Records from a data source:

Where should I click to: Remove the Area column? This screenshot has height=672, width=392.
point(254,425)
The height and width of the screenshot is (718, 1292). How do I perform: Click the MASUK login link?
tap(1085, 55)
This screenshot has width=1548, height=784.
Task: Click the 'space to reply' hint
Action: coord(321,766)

**Assignment:**
I would like the records restated exactly, with every line intact.

**Solution below:**
Where should I click to: Remove the Area column? This screenshot has height=672, width=392.
point(254,425)
The height and width of the screenshot is (718, 1292). How do I perform: Click the MASUK login link?
tap(1085, 55)
This screenshot has width=1548, height=784.
Task: Click the 'space to reply' hint
Action: coord(321,766)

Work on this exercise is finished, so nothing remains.